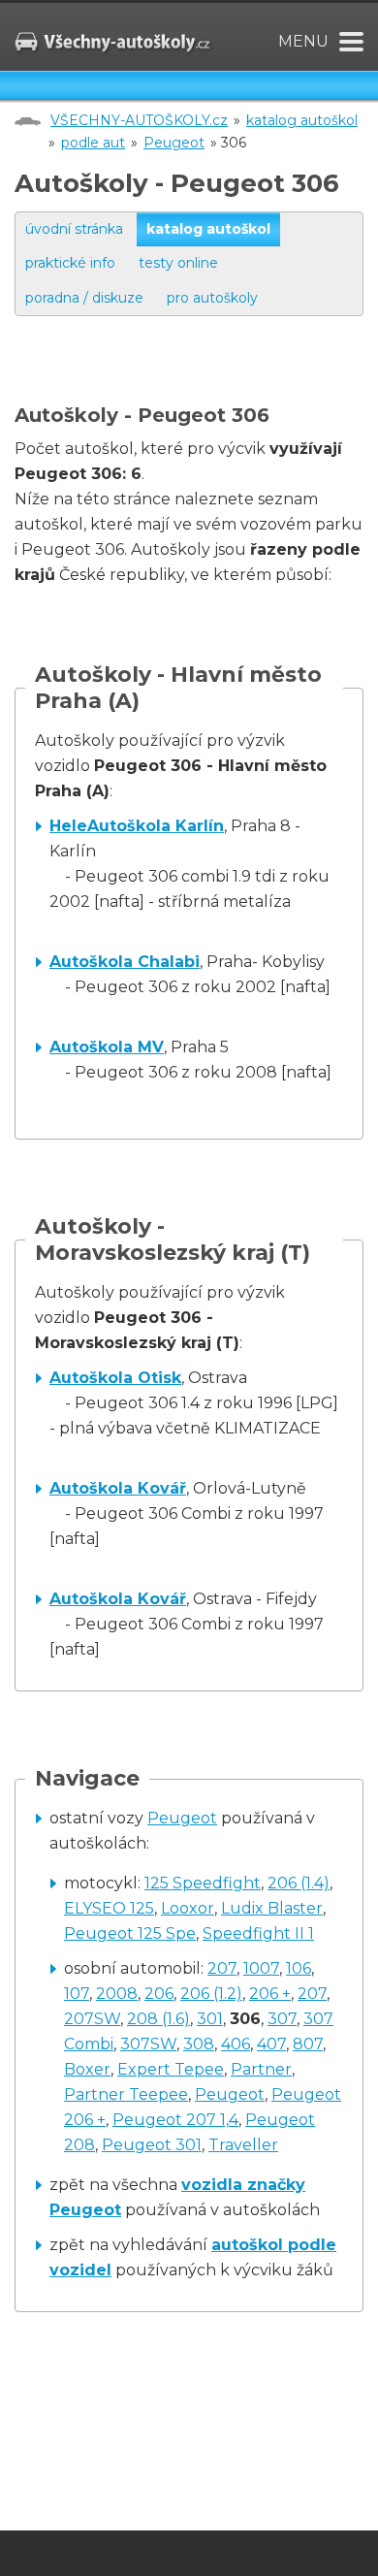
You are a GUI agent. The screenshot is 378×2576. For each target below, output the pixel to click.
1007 (261, 1968)
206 (158, 1993)
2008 (117, 1993)
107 (76, 1993)
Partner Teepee (126, 2094)
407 (271, 2044)
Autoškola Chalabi (124, 961)
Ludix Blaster (272, 1908)
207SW (92, 2019)
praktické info (70, 263)
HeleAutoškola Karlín (136, 826)
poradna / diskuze (84, 297)
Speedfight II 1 (258, 1933)
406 (235, 2044)
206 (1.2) (211, 1993)
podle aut (93, 142)
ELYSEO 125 (109, 1908)
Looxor (187, 1908)
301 (210, 2019)
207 (221, 1968)
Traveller (243, 2145)
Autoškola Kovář (117, 1488)
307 (282, 2019)
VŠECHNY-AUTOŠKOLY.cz (139, 120)
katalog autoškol (302, 120)
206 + (270, 1993)
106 (298, 1968)
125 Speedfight (202, 1883)
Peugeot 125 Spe (130, 1933)
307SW (148, 2044)
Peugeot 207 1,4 (175, 2119)
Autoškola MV (106, 1047)
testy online (178, 263)
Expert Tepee (170, 2069)
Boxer (87, 2069)
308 (198, 2044)
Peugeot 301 (152, 2145)
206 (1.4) (299, 1883)
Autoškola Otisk (115, 1377)
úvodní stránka (74, 229)
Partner (261, 2069)
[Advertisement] (196, 379)
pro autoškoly (212, 297)
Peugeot (174, 142)
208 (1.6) (158, 2019)
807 (308, 2044)
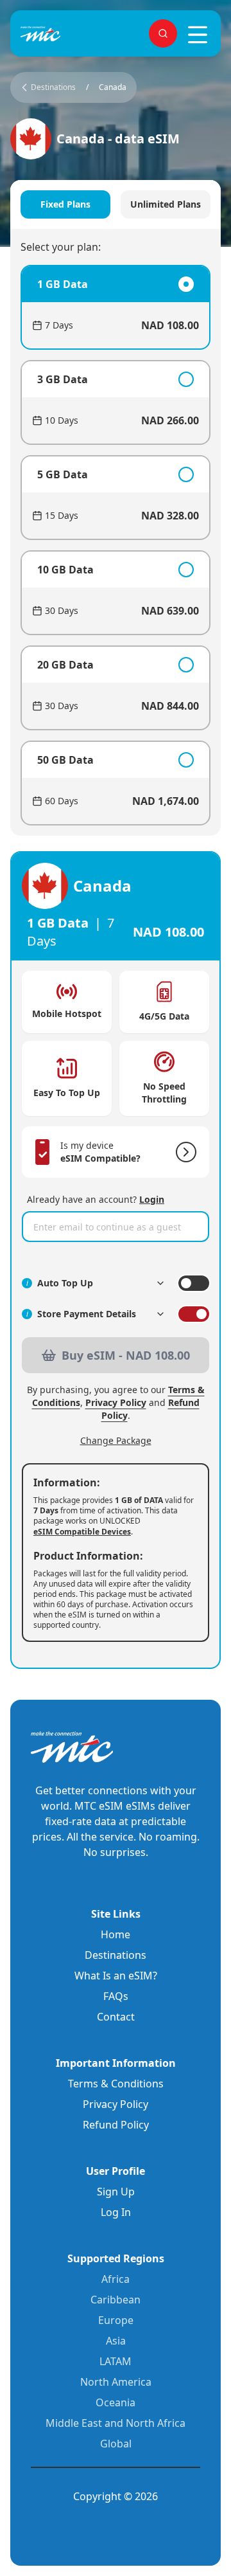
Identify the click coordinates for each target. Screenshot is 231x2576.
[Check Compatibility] (183, 1152)
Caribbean (115, 2299)
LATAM (115, 2361)
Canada (112, 87)
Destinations (115, 1955)
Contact (116, 2017)
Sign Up (116, 2191)
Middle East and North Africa (115, 2423)
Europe (115, 2320)
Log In (116, 2212)
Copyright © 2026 (115, 2496)
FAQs (115, 1996)
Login (151, 1199)
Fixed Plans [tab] (65, 204)
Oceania (115, 2402)
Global (116, 2443)
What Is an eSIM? (115, 1975)
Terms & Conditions (116, 2083)
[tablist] (115, 204)
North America (115, 2382)
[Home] (62, 34)
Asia (116, 2341)
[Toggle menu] (197, 35)
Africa (115, 2279)
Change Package (115, 1440)
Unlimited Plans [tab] (165, 204)
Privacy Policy (115, 1402)
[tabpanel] (115, 545)
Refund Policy (116, 2125)
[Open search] (163, 33)
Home (115, 1934)
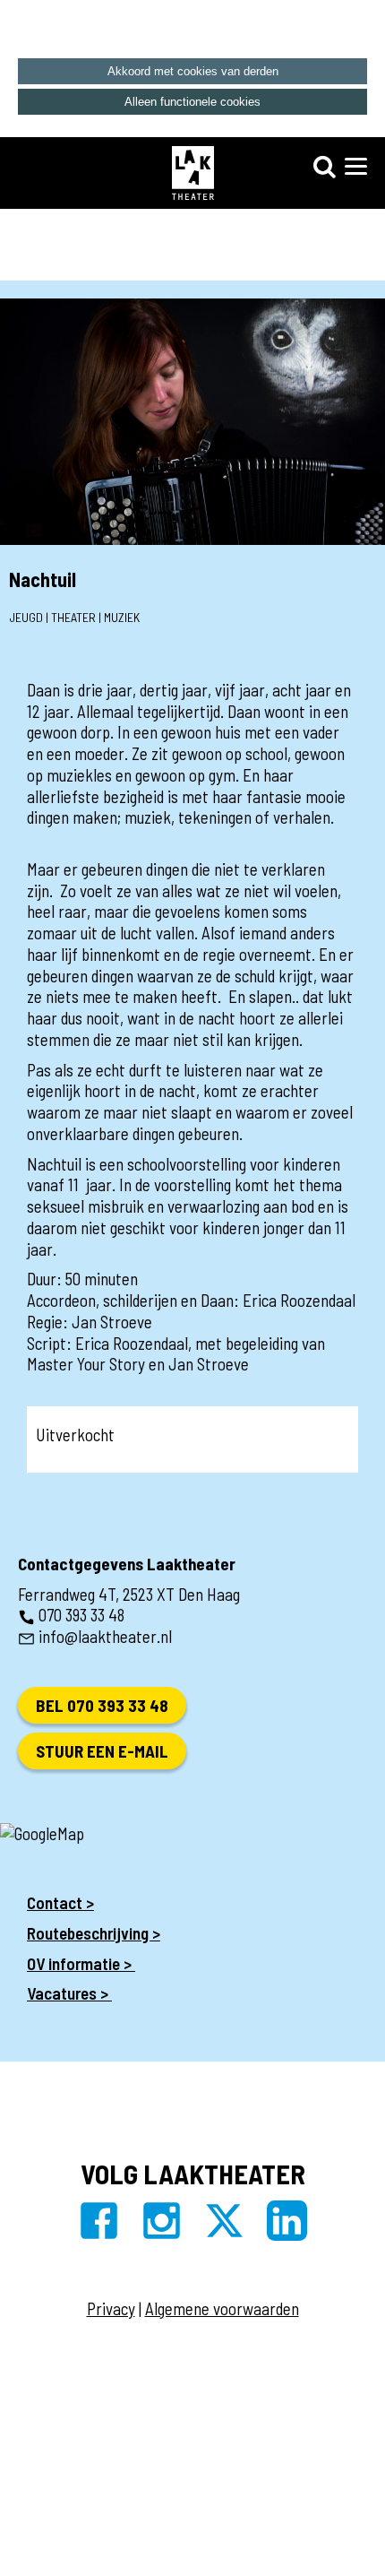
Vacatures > (69, 1993)
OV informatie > (81, 1963)
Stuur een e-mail (102, 1751)
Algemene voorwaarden (222, 2308)
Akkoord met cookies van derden (192, 71)
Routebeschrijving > (93, 1933)
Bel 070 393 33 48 (102, 1705)
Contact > (60, 1902)
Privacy (111, 2308)
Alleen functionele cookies (192, 101)
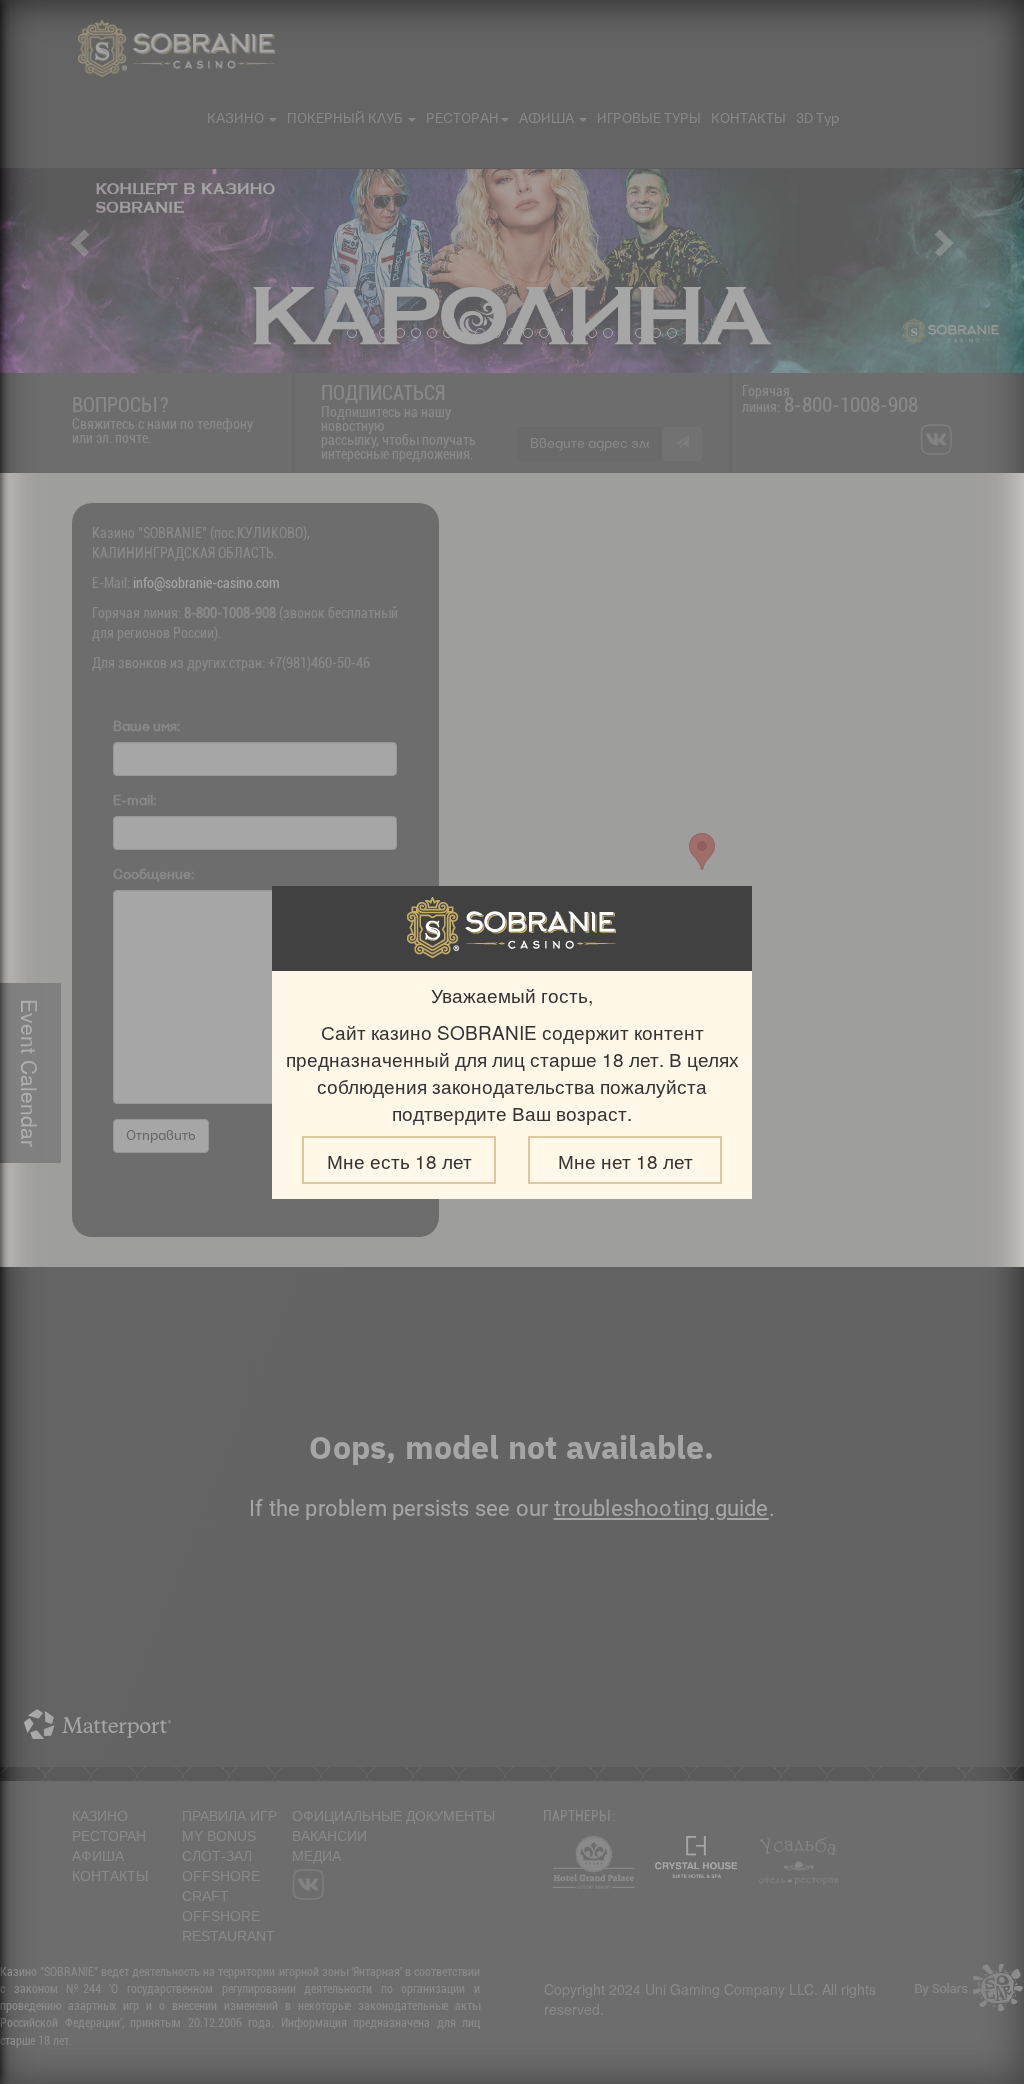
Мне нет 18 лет (625, 1160)
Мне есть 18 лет (399, 1160)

• Exercise: What you give back should be only the lines of the records above, starting at the line with "206 (1.2) (211, 1993)" and ending at the line with "807 (308, 2044)", restated word for word.

• Answer to this exercise:
206 (1.2) (211, 1993)
podle aut (93, 142)
ELYSEO 125 (109, 1908)
Looxor (187, 1908)
301 (210, 2019)
207 (221, 1968)
Traveller (243, 2145)
Autoškola Kovář (117, 1488)
307 (282, 2019)
VŠECHNY-AUTOŠKOLY.cz (139, 120)
katalog autoškol (302, 120)
206 + (270, 1993)
106 (298, 1968)
125 Speedfight (202, 1883)
Peugeot 125 Spe (130, 1933)
307SW (148, 2044)
Peugeot 207 1,4 (175, 2119)
Autoškola MV (106, 1047)
testy online (178, 263)
Expert Tepee (170, 2069)
Boxer (87, 2069)
308 (198, 2044)
Peugeot 301 (152, 2145)
206 (1.4) (299, 1883)
Autoškola Otisk (115, 1377)
úvodní stránka (74, 229)
Partner (261, 2069)
[Advertisement] (196, 379)
pro autoškoly (212, 297)
Peugeot (174, 142)
208 (1.6) (158, 2019)
807 (308, 2044)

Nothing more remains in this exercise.